El encuentro de hoy es particularmente grato a nuestro espíritu, porque Nos recuerda nuestra juventud. Hace casi cincuenta años —1911-1912— Nos ocupábamos de obras de misericordia, antiguas y modernas, especialmente de aquellas que el buen espíritu de los antepasados de nuestra tierra natal habían agrupado bajo el título de la Misericordia Mayor.

Sobre ella pronunciamos un discurso que fue muy sien acogido por nuestros paisanos y nos sentimos invitados a publicarlo en páginas estudiadas y copiosas, que tuvieron el honor de ser ofrecidas a los personajes más calificados que en aquel tiempo fueron desde aquí a visitar nuestra ciudad. Permitidnos un recuerdo que conserva una nota de emoción para Nos a medio siglo de distancia. Aquella publicación con el título de «La Misericordia Mayor de Bérgamo y las otras instituciones, etc.», fue enviada a Milán como homenaje a Mons. Aquiles Ratti, al que conocimos desde entonces, el cual, muy por encima de los méritos del humilde autor, le escribió entre otras cosas: «¡Oh, cuánto le agradezco este ensayo. Esta Misericordia Mayor que usted ha ilustrado es justamente la que yo necesito y pido al Señor, pues no puedo contentarme con una Misericordia Menor».

Pensad, queridos hijos, ¡cuánto emociona nuestro corazón y le llena de complacencia y exaltación espiritual, al recordarlo, esta agrupación de las numerosísimas actividades de misericordia esparcidas como estrellas benéficas por nuestra santa ciudad de Roma!

| Listado proporcionado |
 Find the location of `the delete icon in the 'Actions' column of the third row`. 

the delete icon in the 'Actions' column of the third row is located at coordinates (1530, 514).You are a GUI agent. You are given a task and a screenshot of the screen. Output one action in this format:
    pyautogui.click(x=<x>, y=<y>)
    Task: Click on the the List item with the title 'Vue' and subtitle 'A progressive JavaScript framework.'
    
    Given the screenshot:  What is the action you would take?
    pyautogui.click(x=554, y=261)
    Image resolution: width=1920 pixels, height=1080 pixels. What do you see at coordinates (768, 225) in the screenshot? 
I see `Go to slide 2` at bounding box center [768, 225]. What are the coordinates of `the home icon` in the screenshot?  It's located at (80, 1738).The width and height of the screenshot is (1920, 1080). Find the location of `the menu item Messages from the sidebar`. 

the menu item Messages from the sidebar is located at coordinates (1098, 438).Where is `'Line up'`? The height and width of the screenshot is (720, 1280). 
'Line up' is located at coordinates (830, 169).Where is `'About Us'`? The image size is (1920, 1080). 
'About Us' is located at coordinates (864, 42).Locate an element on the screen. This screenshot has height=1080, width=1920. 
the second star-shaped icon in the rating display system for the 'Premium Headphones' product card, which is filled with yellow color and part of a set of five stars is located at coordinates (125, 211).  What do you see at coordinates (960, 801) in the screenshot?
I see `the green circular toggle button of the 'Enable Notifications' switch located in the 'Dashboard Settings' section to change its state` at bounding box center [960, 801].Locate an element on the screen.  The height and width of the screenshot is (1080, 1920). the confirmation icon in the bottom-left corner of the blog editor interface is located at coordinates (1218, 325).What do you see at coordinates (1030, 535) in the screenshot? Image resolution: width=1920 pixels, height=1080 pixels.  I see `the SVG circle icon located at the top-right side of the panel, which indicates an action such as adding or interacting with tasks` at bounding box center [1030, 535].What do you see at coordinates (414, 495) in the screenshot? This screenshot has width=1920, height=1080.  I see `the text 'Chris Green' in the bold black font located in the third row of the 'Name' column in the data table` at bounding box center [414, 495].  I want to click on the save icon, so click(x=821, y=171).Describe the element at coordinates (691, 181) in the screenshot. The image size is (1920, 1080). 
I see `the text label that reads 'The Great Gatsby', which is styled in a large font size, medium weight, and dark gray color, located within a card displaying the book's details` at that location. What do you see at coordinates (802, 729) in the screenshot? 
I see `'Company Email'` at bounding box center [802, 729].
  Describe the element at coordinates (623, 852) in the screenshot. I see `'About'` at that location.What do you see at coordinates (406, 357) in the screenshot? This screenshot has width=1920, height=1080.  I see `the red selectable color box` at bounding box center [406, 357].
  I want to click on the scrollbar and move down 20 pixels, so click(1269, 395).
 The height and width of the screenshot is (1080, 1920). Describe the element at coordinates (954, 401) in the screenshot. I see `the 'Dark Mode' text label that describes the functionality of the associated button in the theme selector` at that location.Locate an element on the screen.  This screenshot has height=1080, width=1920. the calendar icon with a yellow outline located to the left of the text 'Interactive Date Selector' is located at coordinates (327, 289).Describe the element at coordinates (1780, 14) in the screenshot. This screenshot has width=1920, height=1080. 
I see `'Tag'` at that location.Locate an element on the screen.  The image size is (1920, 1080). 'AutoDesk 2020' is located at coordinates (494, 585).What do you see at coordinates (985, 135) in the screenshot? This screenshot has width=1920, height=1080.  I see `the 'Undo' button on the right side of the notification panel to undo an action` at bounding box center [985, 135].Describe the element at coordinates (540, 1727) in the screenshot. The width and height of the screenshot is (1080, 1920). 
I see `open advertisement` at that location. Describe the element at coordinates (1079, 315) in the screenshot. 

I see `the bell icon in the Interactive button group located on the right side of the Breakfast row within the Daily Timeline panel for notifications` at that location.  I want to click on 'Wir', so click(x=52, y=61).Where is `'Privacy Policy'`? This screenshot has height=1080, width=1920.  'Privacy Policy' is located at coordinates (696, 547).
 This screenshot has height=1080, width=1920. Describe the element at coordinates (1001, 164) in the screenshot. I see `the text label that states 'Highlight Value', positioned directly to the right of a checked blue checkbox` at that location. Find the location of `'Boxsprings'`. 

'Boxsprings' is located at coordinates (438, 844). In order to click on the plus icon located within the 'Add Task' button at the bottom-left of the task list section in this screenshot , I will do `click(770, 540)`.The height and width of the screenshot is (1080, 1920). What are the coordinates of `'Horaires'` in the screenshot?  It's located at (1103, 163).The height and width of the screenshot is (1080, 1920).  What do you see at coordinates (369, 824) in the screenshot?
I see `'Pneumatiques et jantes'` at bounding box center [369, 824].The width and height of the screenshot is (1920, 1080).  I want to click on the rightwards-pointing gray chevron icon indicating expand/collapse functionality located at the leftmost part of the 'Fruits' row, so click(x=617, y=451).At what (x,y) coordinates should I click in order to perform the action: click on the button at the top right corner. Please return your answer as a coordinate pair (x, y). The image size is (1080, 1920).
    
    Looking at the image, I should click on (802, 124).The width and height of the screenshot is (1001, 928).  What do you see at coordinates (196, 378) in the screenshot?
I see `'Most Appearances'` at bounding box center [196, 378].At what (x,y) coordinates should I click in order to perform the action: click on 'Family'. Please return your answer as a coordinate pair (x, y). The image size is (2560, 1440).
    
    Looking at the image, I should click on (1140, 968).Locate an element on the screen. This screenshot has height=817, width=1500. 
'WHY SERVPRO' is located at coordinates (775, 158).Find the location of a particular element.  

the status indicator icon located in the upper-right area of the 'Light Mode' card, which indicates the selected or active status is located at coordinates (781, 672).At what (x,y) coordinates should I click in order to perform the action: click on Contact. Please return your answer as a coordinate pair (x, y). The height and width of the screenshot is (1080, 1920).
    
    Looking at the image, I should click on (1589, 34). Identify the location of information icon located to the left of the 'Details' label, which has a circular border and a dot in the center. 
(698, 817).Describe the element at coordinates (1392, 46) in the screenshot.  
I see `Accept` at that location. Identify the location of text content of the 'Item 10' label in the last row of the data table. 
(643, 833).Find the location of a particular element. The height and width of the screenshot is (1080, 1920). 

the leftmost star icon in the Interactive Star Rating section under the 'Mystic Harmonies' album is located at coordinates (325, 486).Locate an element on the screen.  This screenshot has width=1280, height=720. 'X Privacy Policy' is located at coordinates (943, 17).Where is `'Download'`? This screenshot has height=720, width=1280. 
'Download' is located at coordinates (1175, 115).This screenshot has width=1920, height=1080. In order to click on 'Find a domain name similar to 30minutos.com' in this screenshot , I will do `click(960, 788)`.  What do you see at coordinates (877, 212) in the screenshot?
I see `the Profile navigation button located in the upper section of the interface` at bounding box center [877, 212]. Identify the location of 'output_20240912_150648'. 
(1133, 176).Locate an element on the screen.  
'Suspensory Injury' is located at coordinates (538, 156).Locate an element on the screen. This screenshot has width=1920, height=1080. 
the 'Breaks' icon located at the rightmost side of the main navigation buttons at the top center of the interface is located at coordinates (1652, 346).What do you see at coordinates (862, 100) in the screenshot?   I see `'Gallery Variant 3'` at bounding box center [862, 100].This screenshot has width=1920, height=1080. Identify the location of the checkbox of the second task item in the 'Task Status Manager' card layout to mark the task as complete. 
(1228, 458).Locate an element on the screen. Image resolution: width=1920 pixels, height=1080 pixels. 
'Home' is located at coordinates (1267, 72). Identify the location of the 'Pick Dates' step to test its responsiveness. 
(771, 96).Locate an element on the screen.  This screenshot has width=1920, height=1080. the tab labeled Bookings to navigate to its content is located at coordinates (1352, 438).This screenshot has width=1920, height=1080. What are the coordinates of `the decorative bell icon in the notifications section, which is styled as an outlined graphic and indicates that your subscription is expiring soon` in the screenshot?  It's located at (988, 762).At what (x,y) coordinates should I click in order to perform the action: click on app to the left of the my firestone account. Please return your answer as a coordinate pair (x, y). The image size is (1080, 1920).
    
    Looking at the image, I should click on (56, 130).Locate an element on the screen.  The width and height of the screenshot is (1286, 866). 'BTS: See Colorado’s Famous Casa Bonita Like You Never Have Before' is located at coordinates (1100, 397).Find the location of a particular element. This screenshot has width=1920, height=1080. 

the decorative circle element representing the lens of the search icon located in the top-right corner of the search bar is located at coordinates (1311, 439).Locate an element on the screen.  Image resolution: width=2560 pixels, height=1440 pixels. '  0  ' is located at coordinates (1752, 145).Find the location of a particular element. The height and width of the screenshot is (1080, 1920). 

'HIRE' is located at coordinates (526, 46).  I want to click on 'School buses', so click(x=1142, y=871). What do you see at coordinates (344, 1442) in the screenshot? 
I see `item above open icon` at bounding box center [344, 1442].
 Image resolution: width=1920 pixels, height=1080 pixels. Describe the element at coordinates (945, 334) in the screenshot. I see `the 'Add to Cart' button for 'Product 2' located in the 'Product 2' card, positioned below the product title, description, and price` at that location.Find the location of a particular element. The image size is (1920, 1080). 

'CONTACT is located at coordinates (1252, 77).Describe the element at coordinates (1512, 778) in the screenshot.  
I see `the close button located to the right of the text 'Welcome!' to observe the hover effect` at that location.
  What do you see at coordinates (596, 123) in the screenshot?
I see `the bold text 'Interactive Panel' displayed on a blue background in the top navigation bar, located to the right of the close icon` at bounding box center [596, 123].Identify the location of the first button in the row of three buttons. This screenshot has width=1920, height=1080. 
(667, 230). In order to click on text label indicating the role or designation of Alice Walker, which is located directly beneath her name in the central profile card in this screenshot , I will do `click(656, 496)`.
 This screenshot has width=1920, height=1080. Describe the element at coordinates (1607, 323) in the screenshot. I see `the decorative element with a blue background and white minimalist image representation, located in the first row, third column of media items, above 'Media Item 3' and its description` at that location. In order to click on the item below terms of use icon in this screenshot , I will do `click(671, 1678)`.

| Ejercicios |
(A) Enumera todas las ciudades que se mencionan por su nombre en el fragmento sobre la Misericordia Mayor.
(B) Retoma el fragmento sobre la Misericordia Mayor y continúalo a partir de su última oración.

| Soluciones |
(A) Bérgamo, Milán, Roma

(B)
Una gran alegría invade nuestro ánimo, en el momento en que os damos una paternal y cordialísima bienvenida, queridos hijos, que pertenecéis a las diversas e innumerables obras caritativas de nuestra Diócesis romana. Al oír las fervientes palabras del celosísimo Vicegerente de Roma, a quien de corazón agradecemos sus manifestaciones de filial devoción, Nos hemos imaginado el florido vergel de vuestras beneméritas Instituciones.

Nos es grato, pues, detenernos con vosotros en la alegre consideración de vuestra actividad, que tiende a una práctica constante de las obras de misericordia; queremos expresaros nuestra viva complacencia y dejaros algunos recuerdos, que os puedan sostener y guiar en las diarias fatigas.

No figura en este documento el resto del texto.